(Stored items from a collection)
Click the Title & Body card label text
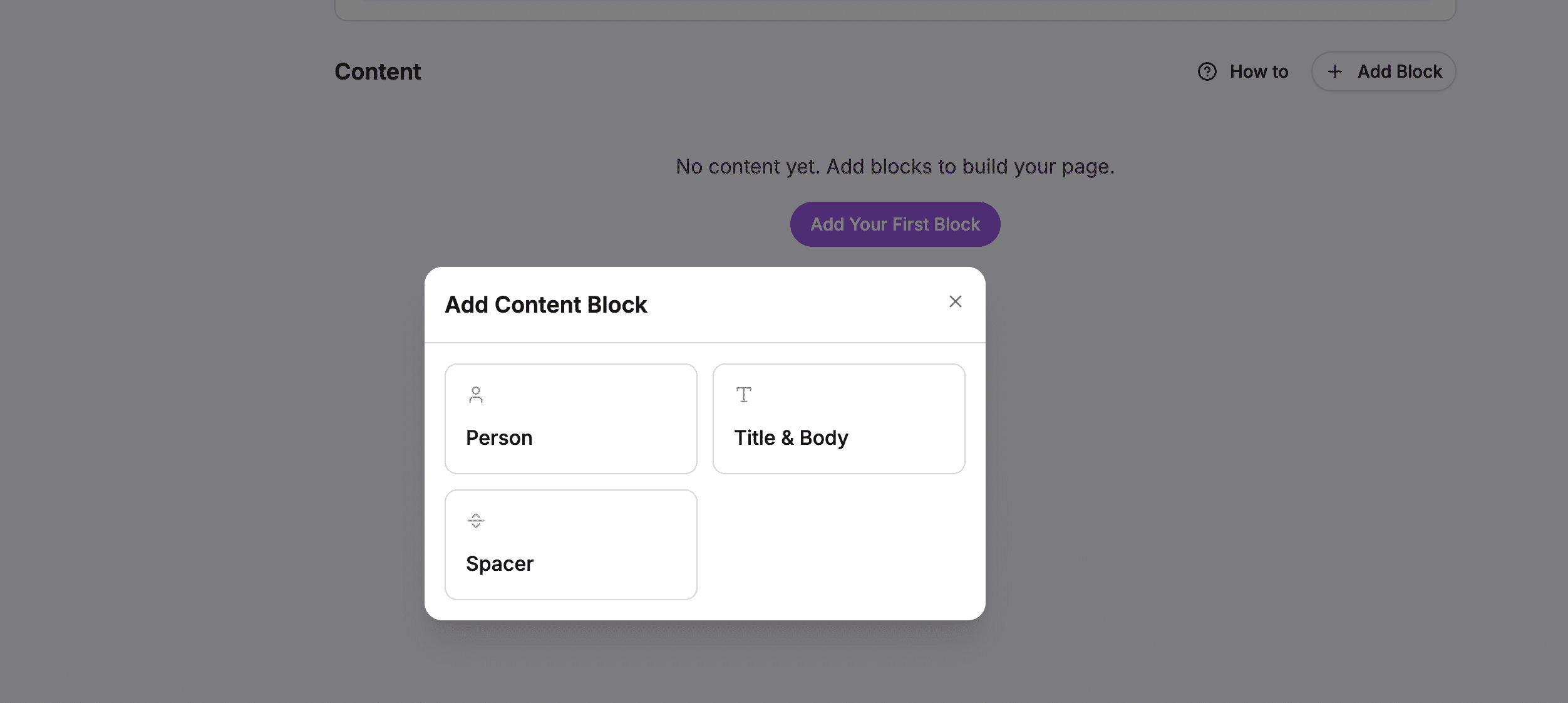The height and width of the screenshot is (703, 1568). (790, 437)
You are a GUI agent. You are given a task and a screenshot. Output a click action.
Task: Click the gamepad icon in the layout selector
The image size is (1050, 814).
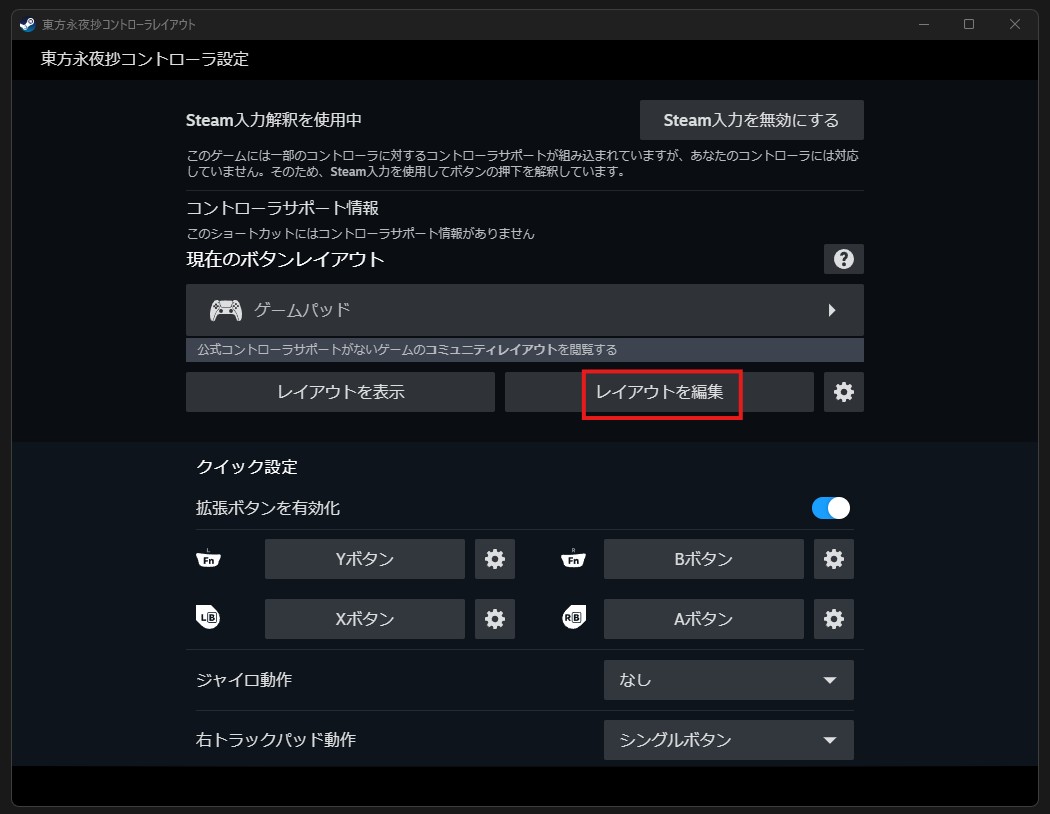[x=227, y=310]
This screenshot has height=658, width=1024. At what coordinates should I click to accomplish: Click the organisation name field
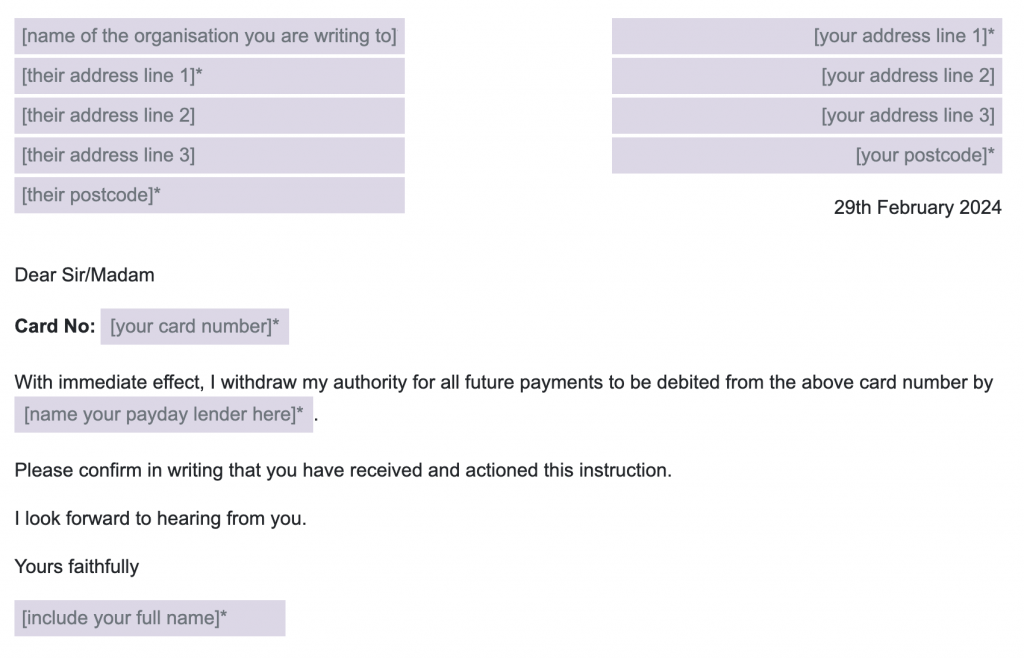click(x=209, y=36)
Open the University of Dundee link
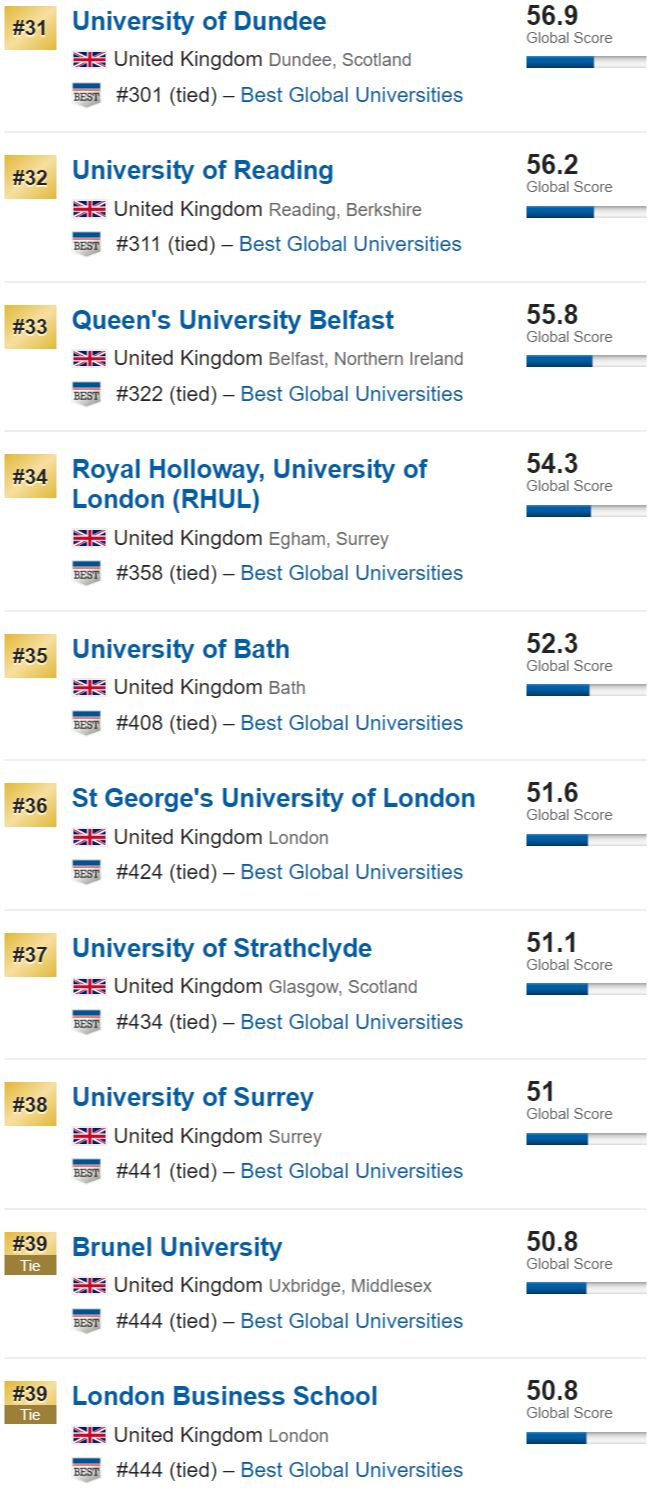This screenshot has width=654, height=1497. tap(199, 21)
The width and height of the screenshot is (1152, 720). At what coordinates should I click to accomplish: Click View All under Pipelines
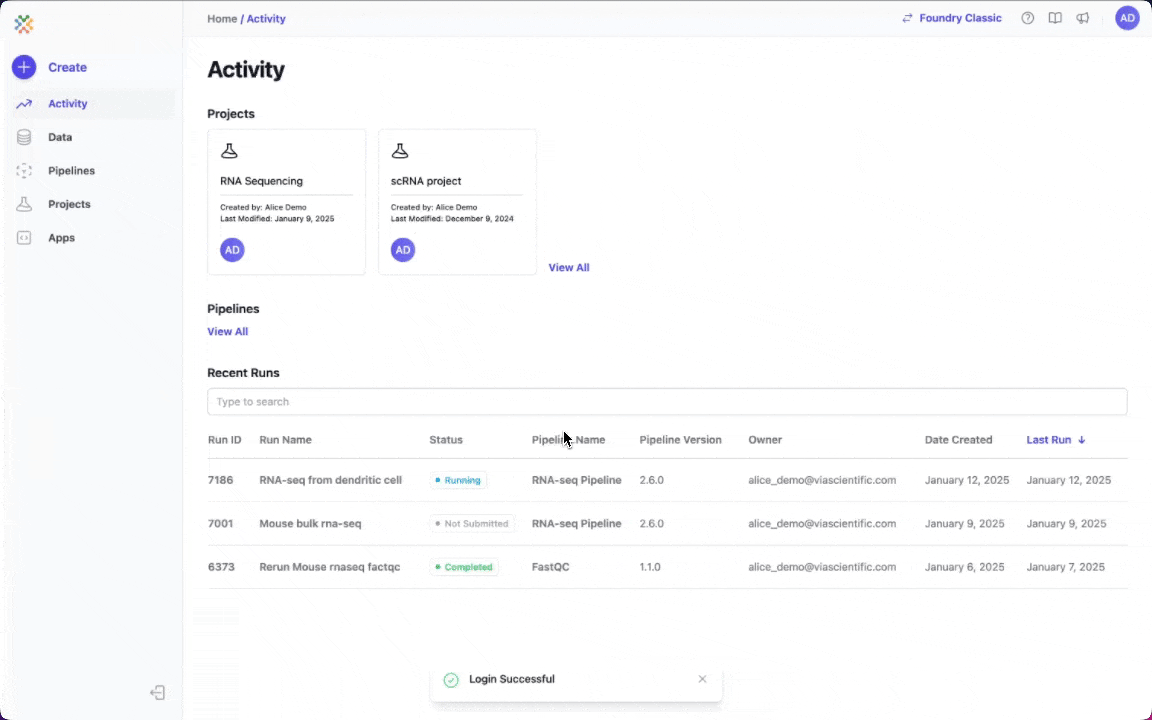227,332
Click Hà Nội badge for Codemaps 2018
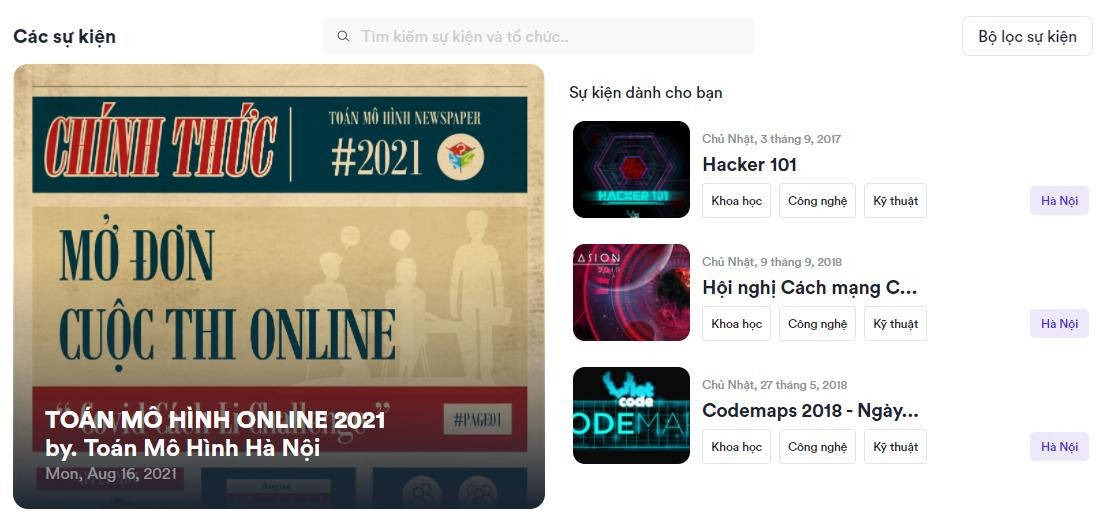The image size is (1119, 525). 1059,447
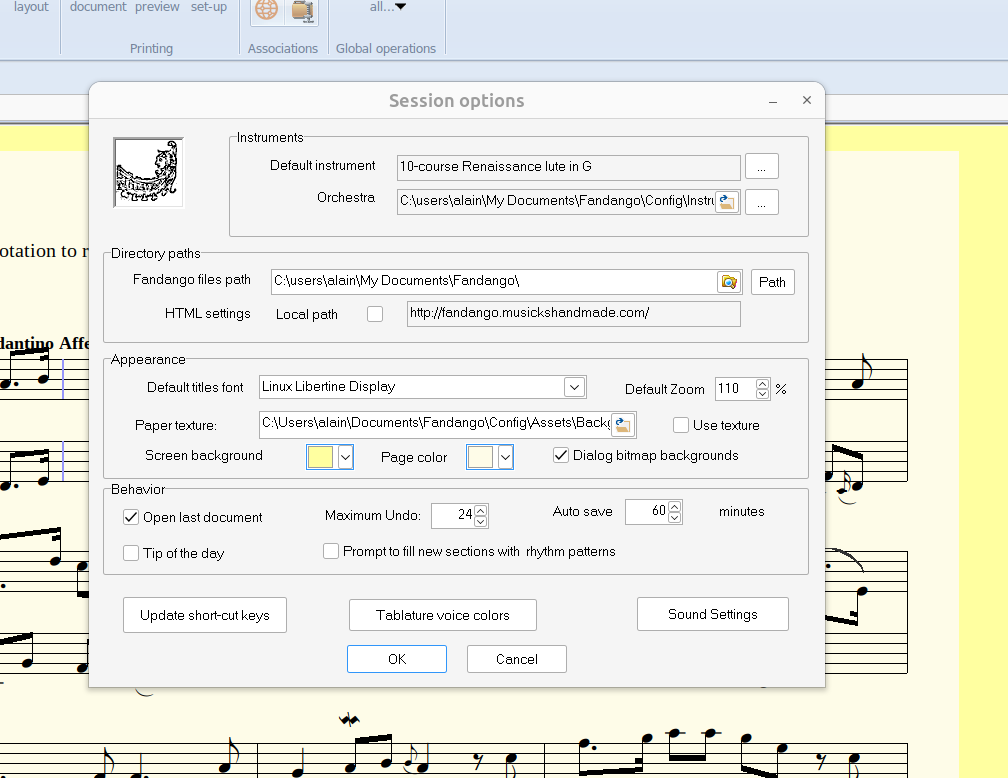This screenshot has width=1008, height=778.
Task: Open Orchestra ellipsis button
Action: (x=761, y=202)
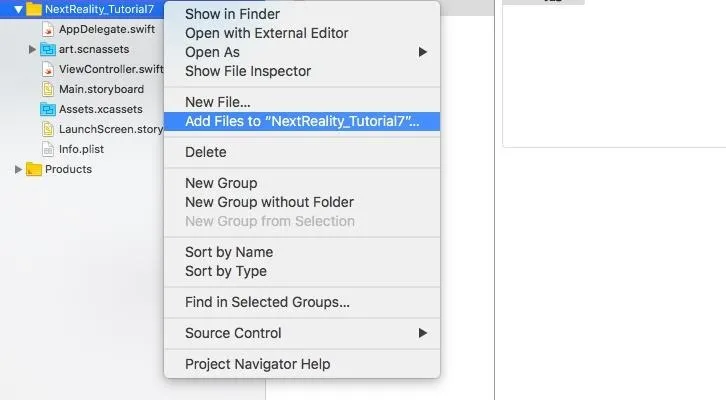The width and height of the screenshot is (726, 400).
Task: Click the AppDelegate.swift file icon
Action: [48, 29]
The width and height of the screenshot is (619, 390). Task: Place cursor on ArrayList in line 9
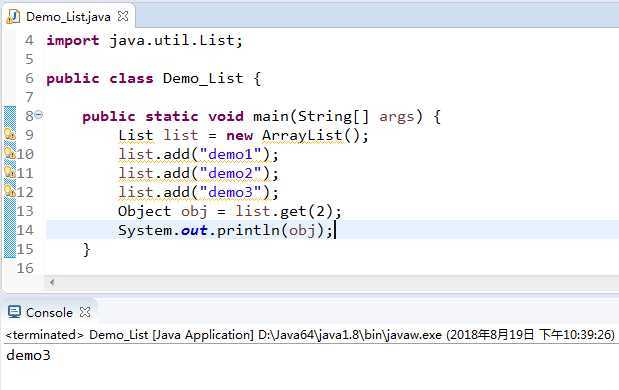click(302, 135)
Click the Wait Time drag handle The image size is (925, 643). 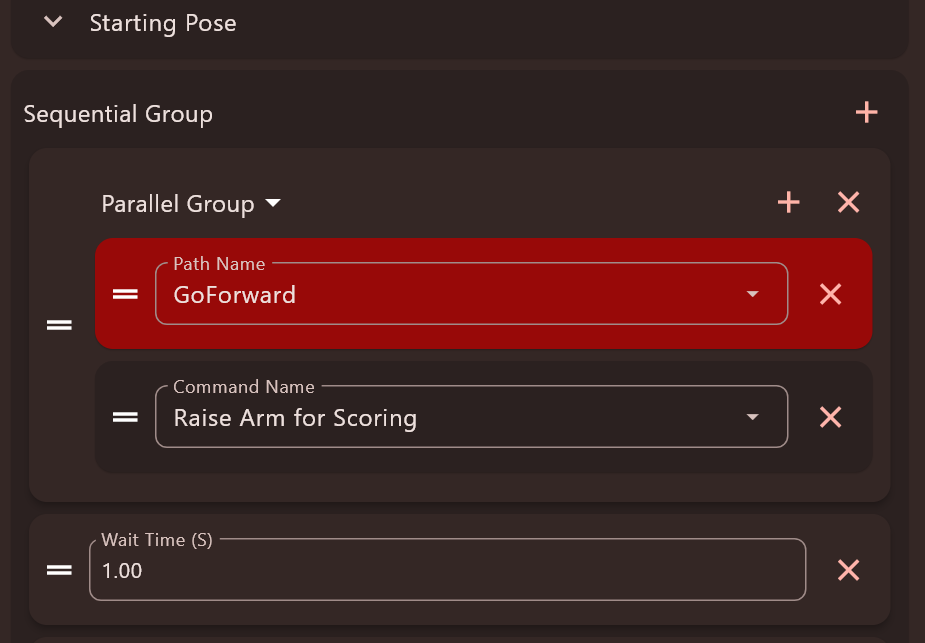(x=59, y=570)
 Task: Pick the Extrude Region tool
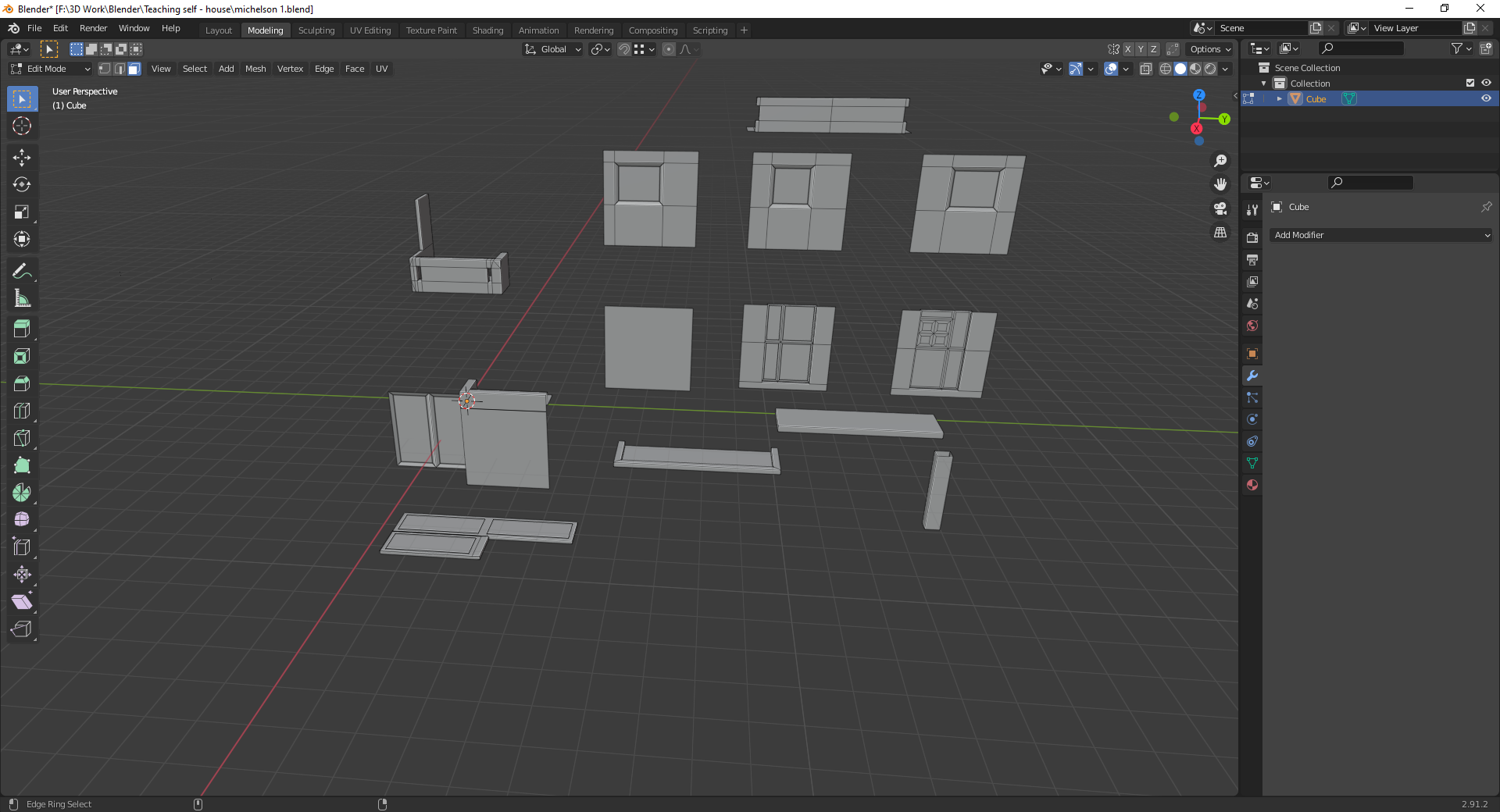(x=22, y=329)
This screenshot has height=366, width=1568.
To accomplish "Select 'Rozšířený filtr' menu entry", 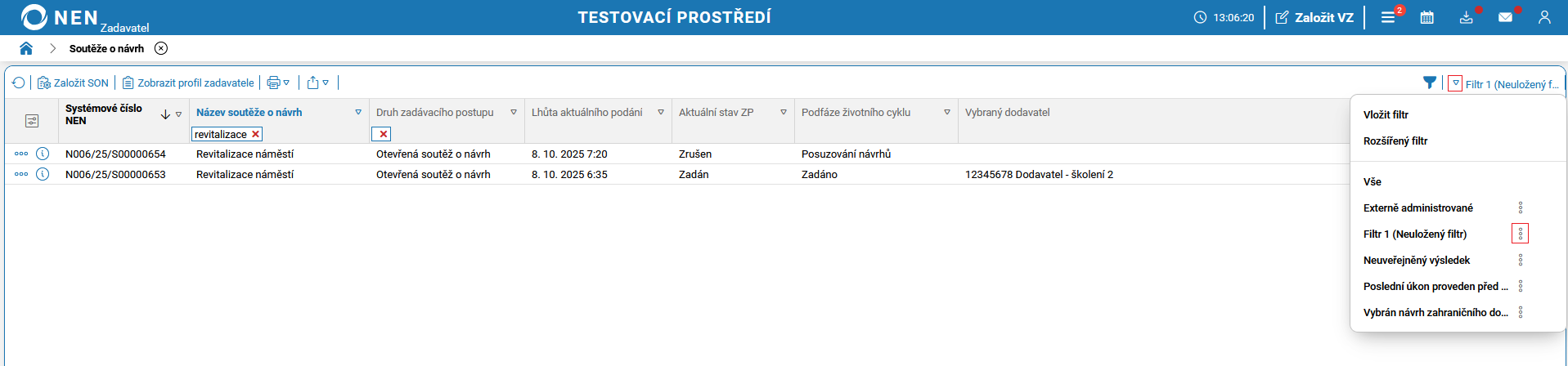I will [1395, 141].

** TASK BRIEF **
An exact copy of the lines above, from the first through the line that holds "Task: Click the gamepad", is what is needed; leave the pictures out.

** ANSWER TO THIS PROBLEM **
Click the Title & Body card label text
The height and width of the screenshot is (703, 1568). (790, 437)
You are a GUI agent. You are given a task and a screenshot. Output a click action.
Task: Click the gamepad icon in the layout selector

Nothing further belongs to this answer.